3rd March 2017: Day 43 - A Lesson Learned
Today was less a new activity and more a lesson that I think I’ve finally got.
My planned ‘something new’ for today was to play golf for the first time. It isn’t a pastime that interests me. I think I’m okay with the walking bit, or the golf cart bit, but for the life of me I don’t get the allure of hitting a small ball into a small hole. It doesn’t make sense to me. There’s a golf course not far from where I live that I noticed about a month ago (probably because I was ready to see it) and then, coincidentally, the same place appeared on my Groupon suggestions a couple of weeks ago. I don’t know about you but I can recognise a sign when I see one and this one was saying
‘I’d be brilliant for your challenge. Buy me, go on, you know you want to.’

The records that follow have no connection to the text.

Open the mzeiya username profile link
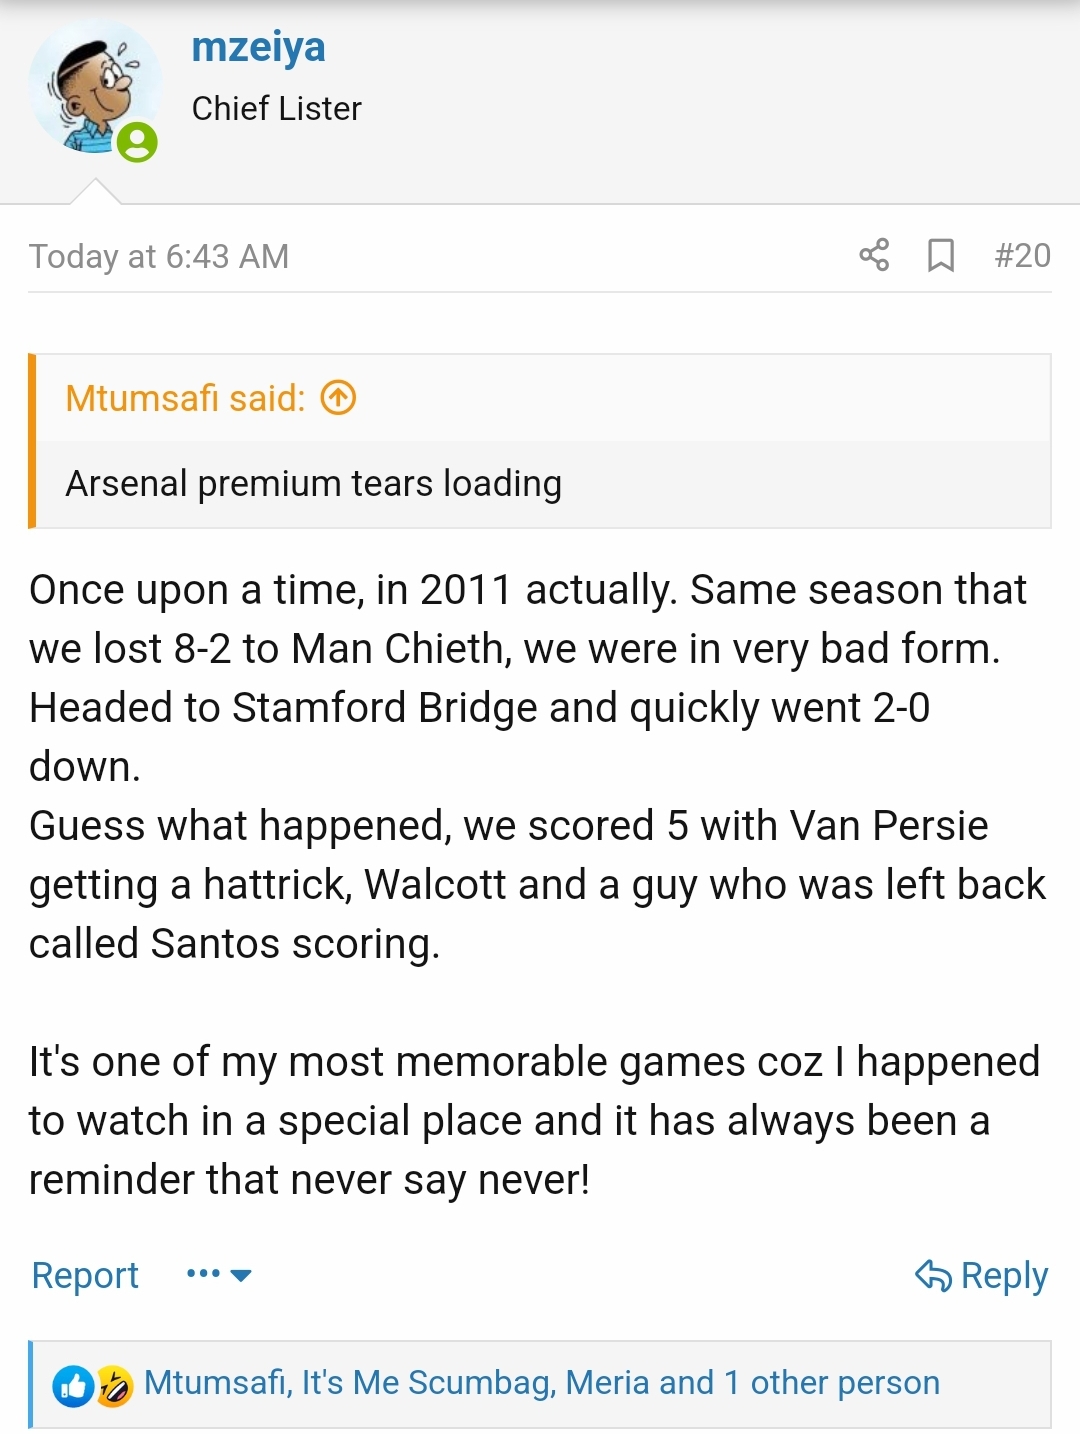The width and height of the screenshot is (1080, 1434). coord(258,47)
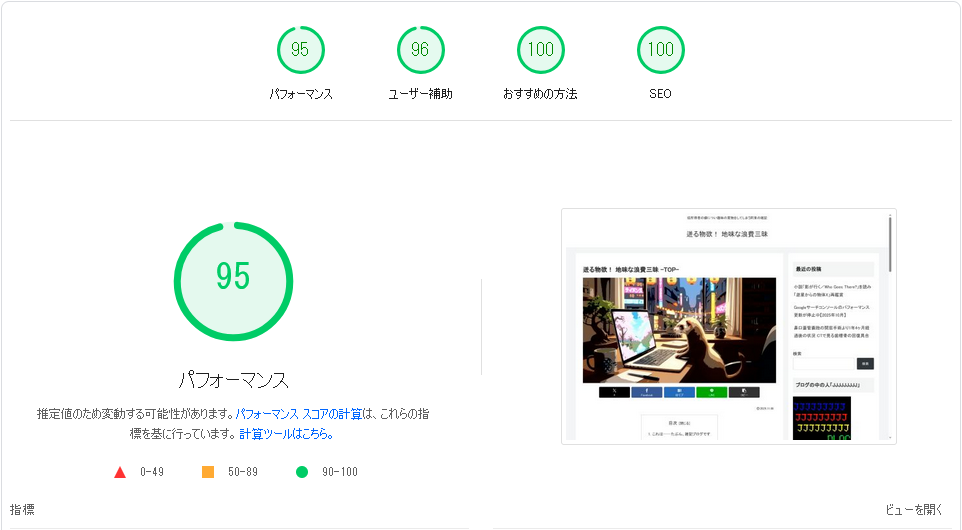Click the red triangle 0-49 legend icon
Viewport: 962px width, 530px height.
click(x=120, y=472)
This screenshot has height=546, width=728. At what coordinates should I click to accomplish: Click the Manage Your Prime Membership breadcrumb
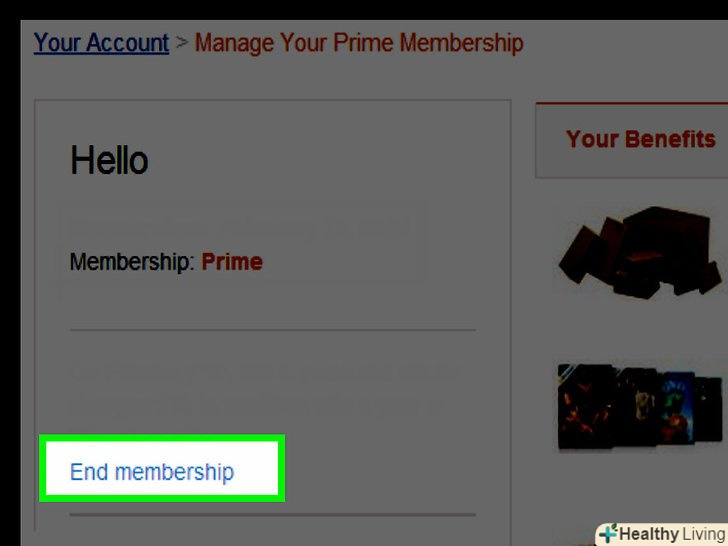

So, I bought an 18-hole round and last week a friend and I arranged to play today. We had to meet for something else and the idea was to go and play after we finished. I thought ahead. I would be out for most of the day which meant I needed to sort out a packed lunch, so yesterday I boiled an extra egg to add to a salad. What would I wear on top? It would have to be layers because of the hot flashes. I couldn’t wear my long coat so I hunted around my things for my padded jacket. I thought about what would be the most appropriate footwear. I know golfers wear those funny looking shoes but I (obviously) don’t possess those. I didn’t think trainers would be appropriate so went with my boots. The ones I wear most days.
I met up with my friend, we did what we needed to do and then I mentioned our golf date.
She had forgotten.
She was very apologetic - genuinely so and though I gave her a bit of a hard time I know it’s not her fault, nor was it her responsibility. I’ve got till the end of the month to use the voucher so it's not the end of the world if I don’t use it for this project.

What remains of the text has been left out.